[Pacemaker] Manging Virtual Machine's resource
Lars Marowsky-Bree
lmb at suse.de
Fri May 16 18:15:08 UTC 2008
On 2008-05-16T12:15:03, Lon Hohberger <lhh at redhat.com> wrote:
> rgmanager:
> * parent/child relationships for implicit start-after/stop-before
> * attribute inheritance (we have talked about this in the past;
> it isn't hard, and may be beneficial)
> * specification of child resource type ordering to prevent major
> "gotchas" when defining resource groups (e.g. putting a
> script on a file system but putting them in the wrong order,
> causing errors)
> * 'primary' attribute specification (not OCF compliant) is used to
> identify resource instances
That's all just meta-data, right?
> * use of LSB 'status' to implement OCF 'monitor' function (status isn't
> specified in the RA API, but the monitor function as specified appears
> to map to the LSB status function... so most of our agents do
> monitor->status, though depth is still supported - maybe yours are the
> same; haven't fully investigated)
monitor is _not_ 1:1 the LSB status.
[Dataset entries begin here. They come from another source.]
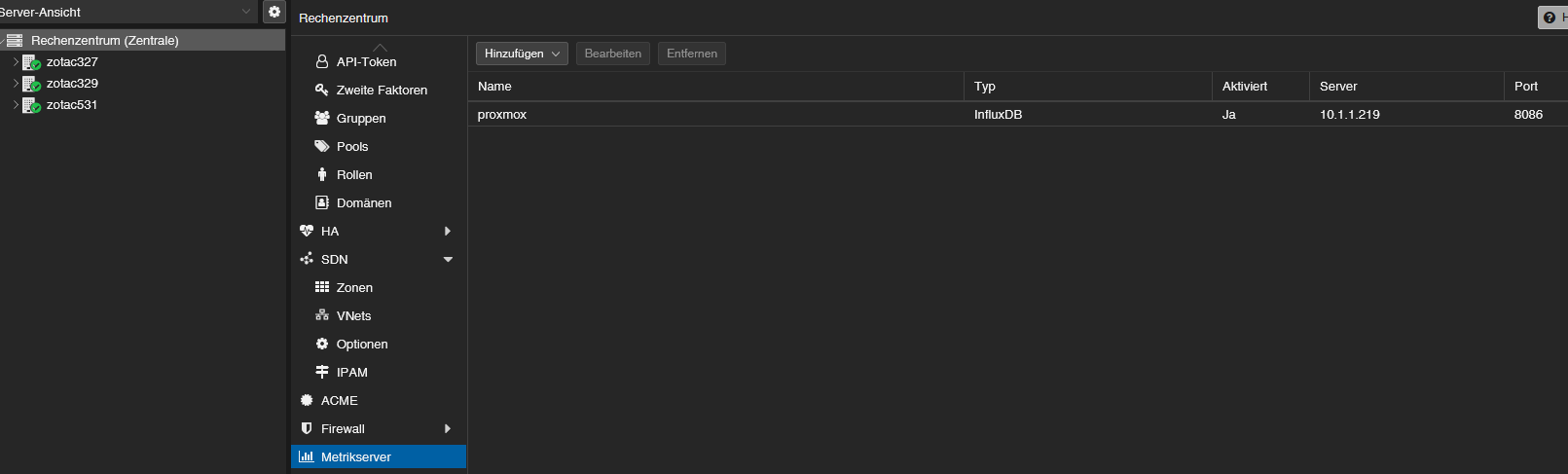
Task: Select the Domänen menu item
Action: pos(364,202)
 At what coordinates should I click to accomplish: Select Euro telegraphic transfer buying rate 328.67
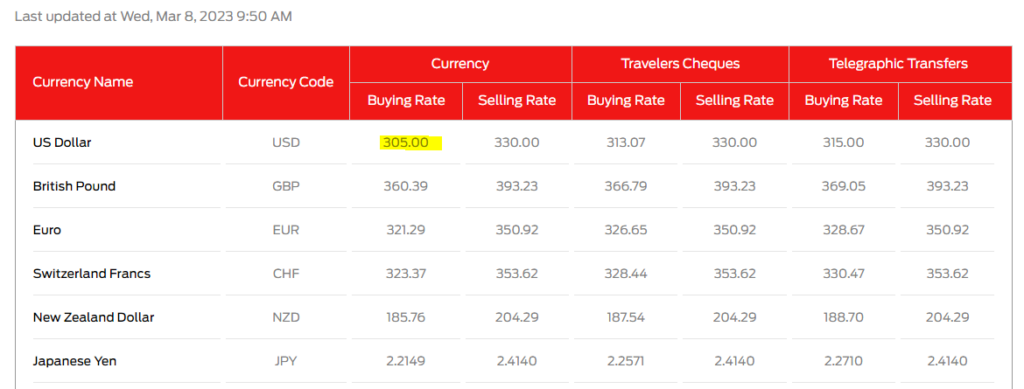(x=843, y=230)
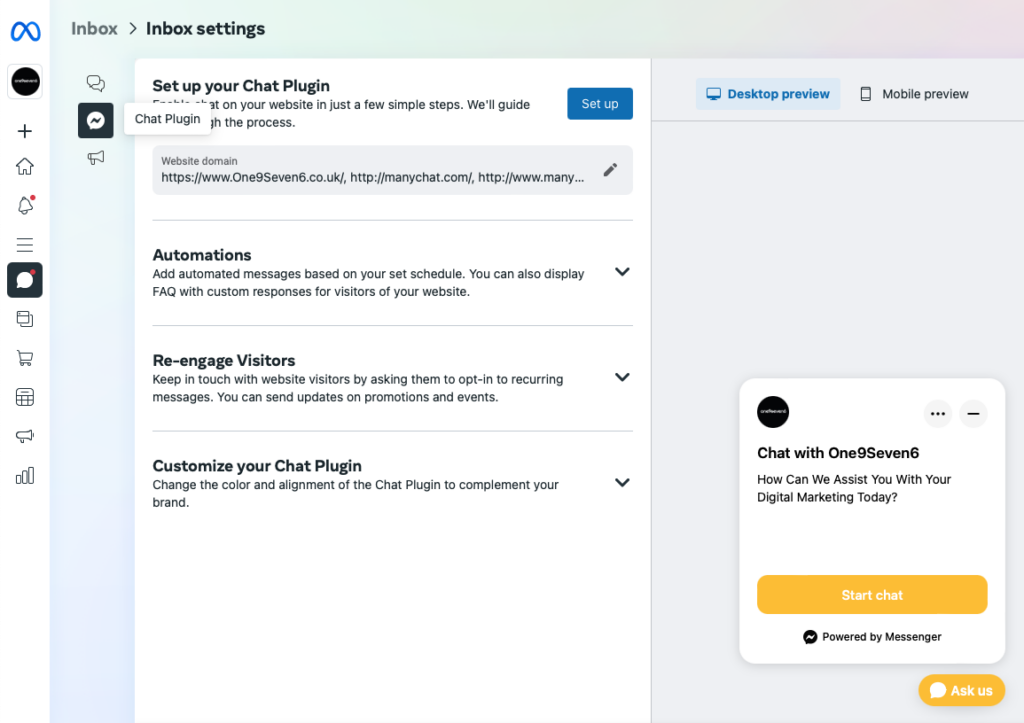
Task: Select the Chat Plugin messenger icon
Action: [96, 120]
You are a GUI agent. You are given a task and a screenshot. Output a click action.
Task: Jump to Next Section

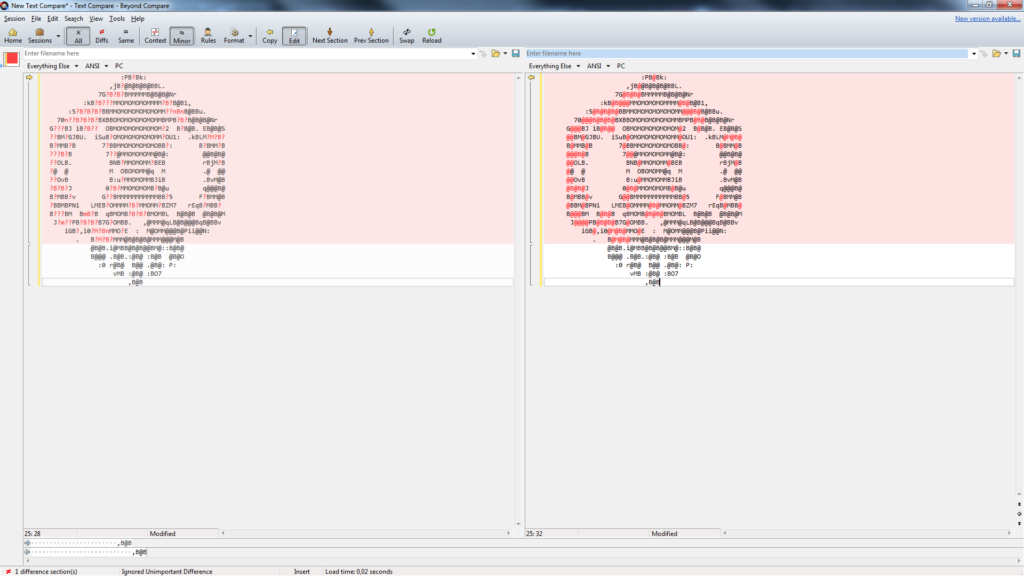tap(330, 36)
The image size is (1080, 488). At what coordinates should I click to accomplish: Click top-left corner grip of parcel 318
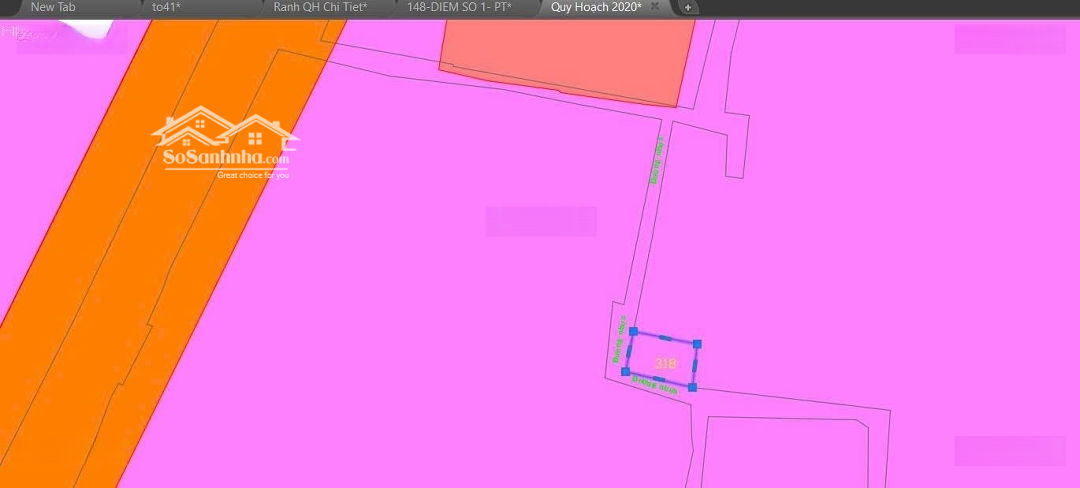pyautogui.click(x=633, y=331)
That's exactly why we're not using
status. ;-)
http://www.linux-foundation.org/spec/refspecs/LSB_3.1.0/LSB-Core-generic/LSB-Core-generic/iniscrptact.html
In particular, 3 vs 7 is a crucial difference, and we didn't want to
have to special-case the exit codes depending on the action being
called.
> * multiple references to the same resource instance - reference counts
> are used to prevent starting the same resource on the same node multiple
> times
We use explicit dependencies and thus can reference the same
primitive/clone/group in as-many places as needed.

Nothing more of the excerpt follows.